Songwriters enjoy success of Yao songPosted: Tuesday December 31, 2002 4:07 PM
Updated: Tuesday December 31, 2002 5:12 PM
HOUSTON (AP) -- Chance McClain and Kevin Ryan accomplished three things with their Yao Ming song: It's simple, has a peppy beat and it's easy to dunk to.
Houston Rockets fans, whether they like it or not, have been singing the incredibly uncomplicated yet infectious chorus to themselves for weeks: "Yao Ming, Yao Ming-Yao Ming-Yao Ming, Yao Ming, Yao Ming," to the tune of the soccer-fan anthem "Ole, Ole, Ole."
The song, crafted before the 2.29-meter (7-foot-6) Yao had even signed this autumn, is getting into people's heads, especially now that Yao has blossomed into an NBA star just two months after the Chinese center's arrival in this country.
"Subconsciously I found myself singing it at home," Rockets coach Rudy Tomjanovich said. "I find myself wailing through the house, `Yao Ming, Yao Ming-Yao Ming-Yao Ming."'
Lyricist McClain and musician Ryan, who grew up together in the Houston area and reunited as friends in 1999 after losing touch for most of the decade, soon resumed their song-making hobby with a tongue-and-cheek homage to former Rockets reserve forward Matt Bullard called "Air Bull."
"We knocked it out in one night," said McClain, an affable real estate appraiser. "One of the Rockets guys heard it on (a KILT-AM sports talk show) and asked if we could use it. Bullard would hit a 3-pointer and they'd play `Air Bull' and people would sing along. It was hilarious, because he's such an obscure player."
McClain and Ryan, a graphic artist, began churning out more tunes, usually lighthearted looks at the Houston sports scene, with subject matter ranging from Rockets guard Moochie Norris' ever-changing hairstyles to flamboyant former Houston Astros pitcher Jose Lima.
McClain tried to get the Houston Texans to bite on their version of a fight song, but the team chooses to promote one performed by country star and Houston-area native Clay Walker.
The Yao Ming song, titled "It's a Ming Thing," has turned out to be their big hit.

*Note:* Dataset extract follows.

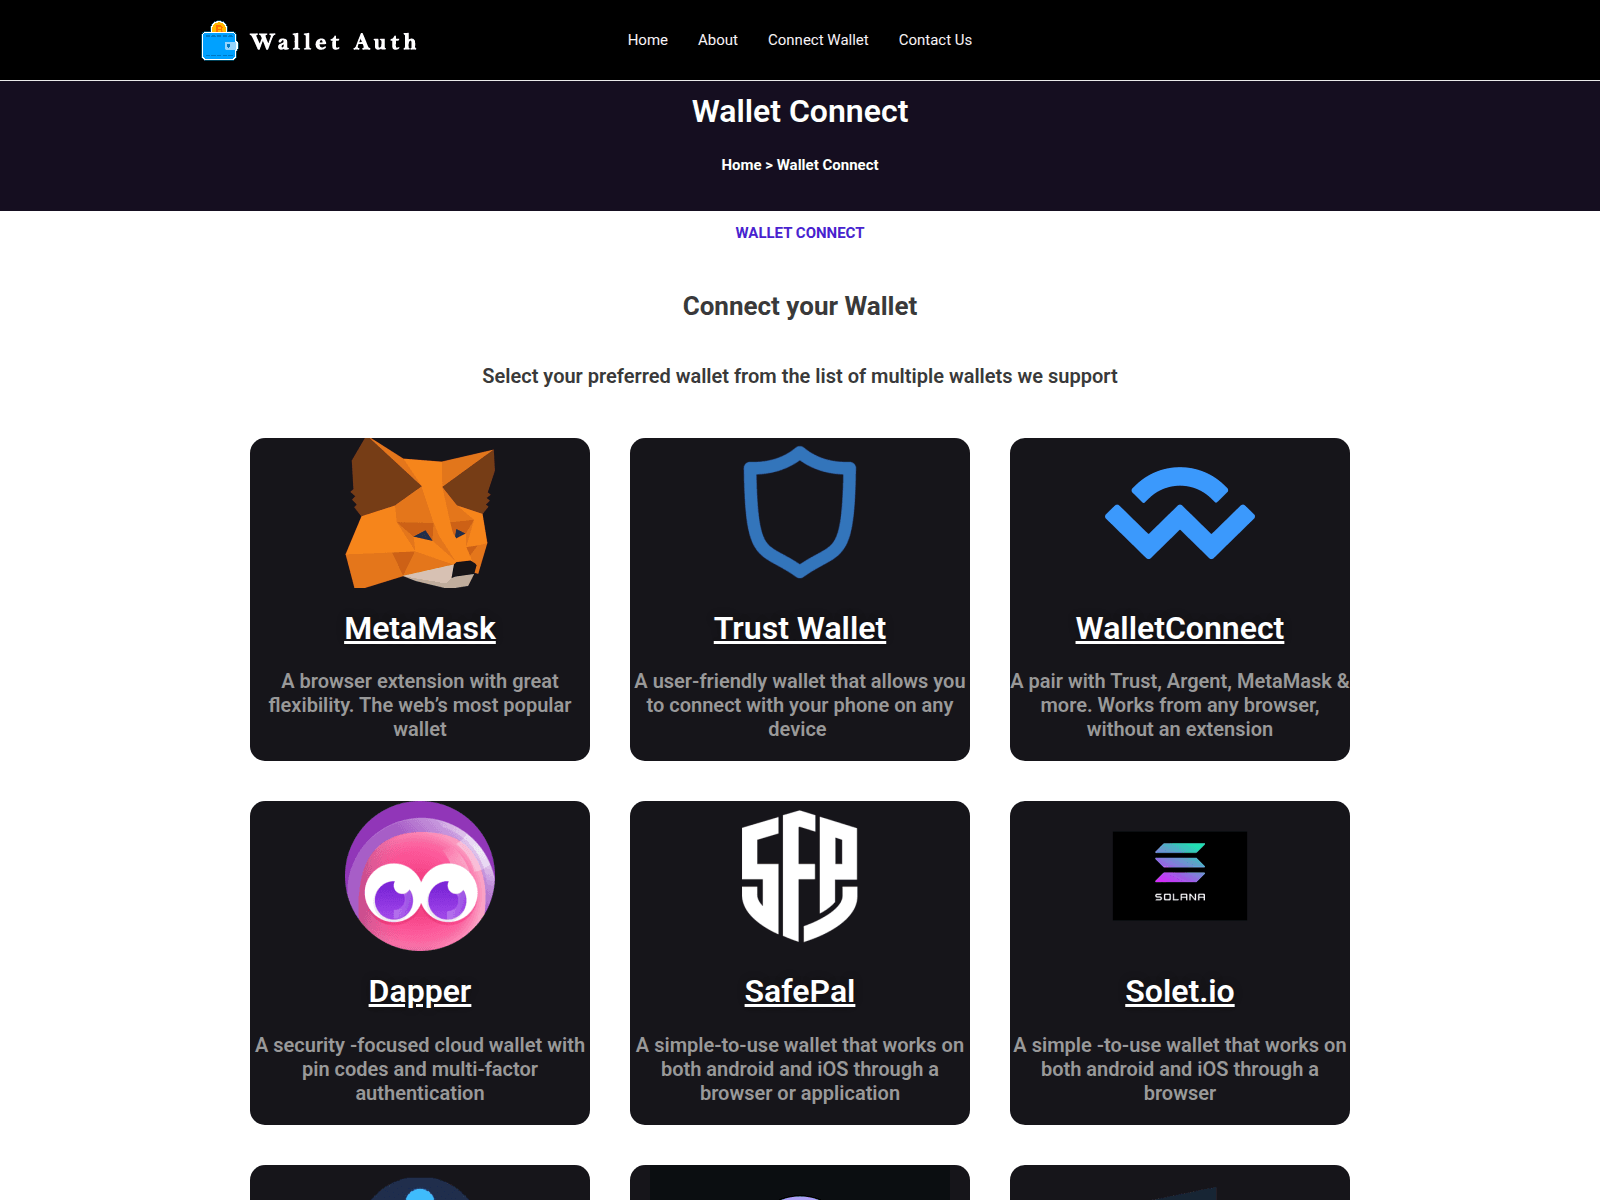Select the WalletConnect title link
The width and height of the screenshot is (1600, 1200).
click(1180, 628)
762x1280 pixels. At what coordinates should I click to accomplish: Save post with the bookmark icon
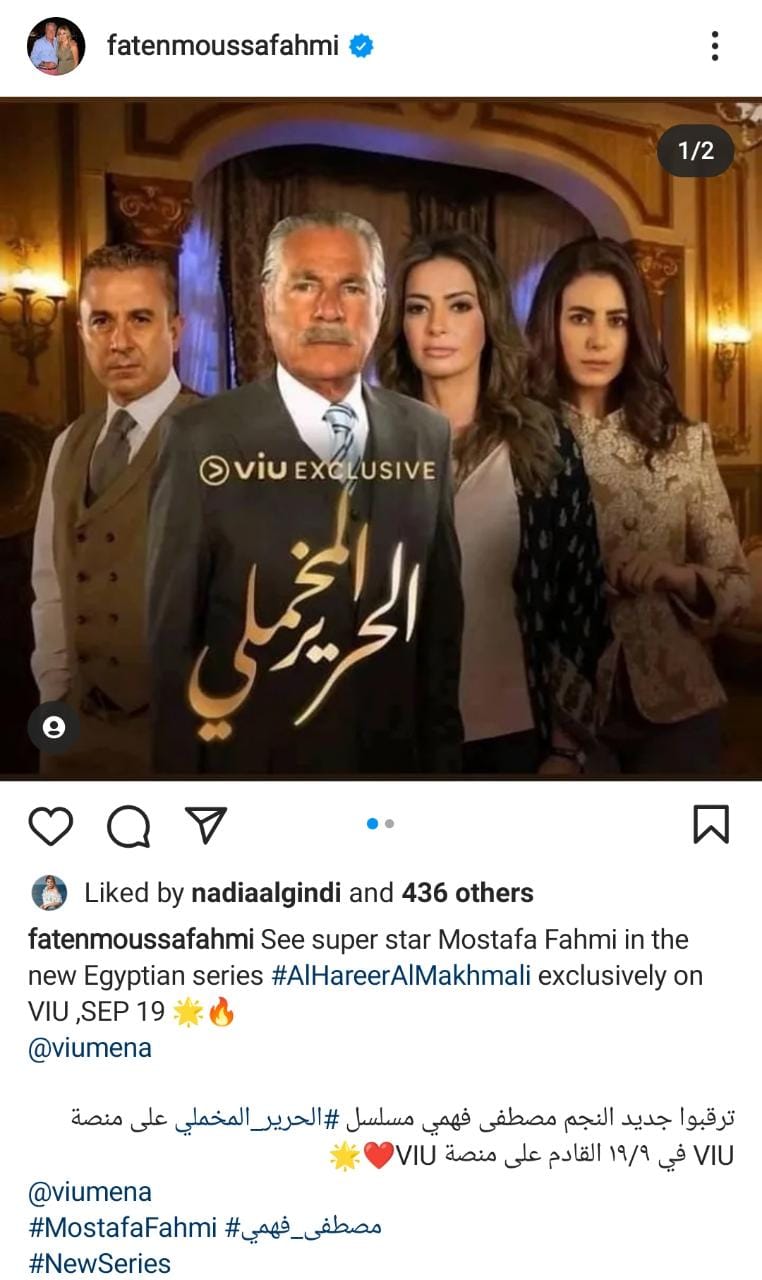[711, 825]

"When I wrote the Yao Ming song, I was driving on (Interstate Loop) 610 and found out Stevie drew the ball," McClain said, referring to Rockets guard Steve Francis drawing the lottery ball for the No. 1 pick in the 2002 draft, which guaranteed the team could draft Yao.
"It was the first time I didn't have a six-pack and jot something down," said McClain, 30, whose duo is called Pull Tab. "I actually wrote it out."
The songs have led to several local commercial jingles and a record deal, with the first CD due out Jan. 7. It's called "Greatest Hit," a nod to the Yao Ming song that's getting airplay from Houston to Shanghai and points in between.
"We're kind of poking fun at ourselves with our title. We know most people will be buying the album for that song," said Ryan, the more reserved of the duo. "We have no idea all the places it's being played. It's just kind of gotten passed around the world."
The song was available for free on the Internet but now that there's commercial demand, only a snippet can be downloaded legally. Yao says he likes the song, though he blushed when told it's playing in his home country of China now.
"The Rockets games air in China when it's morning there," McClain said. "They call it 'Breakfast with Yao,' and our song is played before each game."
The duo produces new songs ceaselessly, including themes for radio shows of Texans stars Aaron Glenn and Steve McKinney and even an ode to new Astros second baseman Jeff Kent and his macho mustache.
McClain and Ryan, who sing and play instruments mixed with some synthesizer, say they have no grand expectations for their suddenly percolating musical careers, saying they understand the quick success could fade.
"We know we're the 'Macarena,'" McClain admits.
He also recognizes that many professional musicians struggle mightily before getting a nibble, yet he and Ryan quickly got an independent record deal and have a song that won immediate radio airplay and nightly exposure at Compaq Center whenever Yao makes a play.
"In eighth grade, I wrote out three goals in life: to be in a hit movie, have a hit song and a perfect wife, family and the picket fence thing," McClain said. "Well, I was an extra in 'Pearl Harbor,' I've got this song, and I've got the perfect family.
"I would have set loftier goals if I knew I was going to hit them by age 30."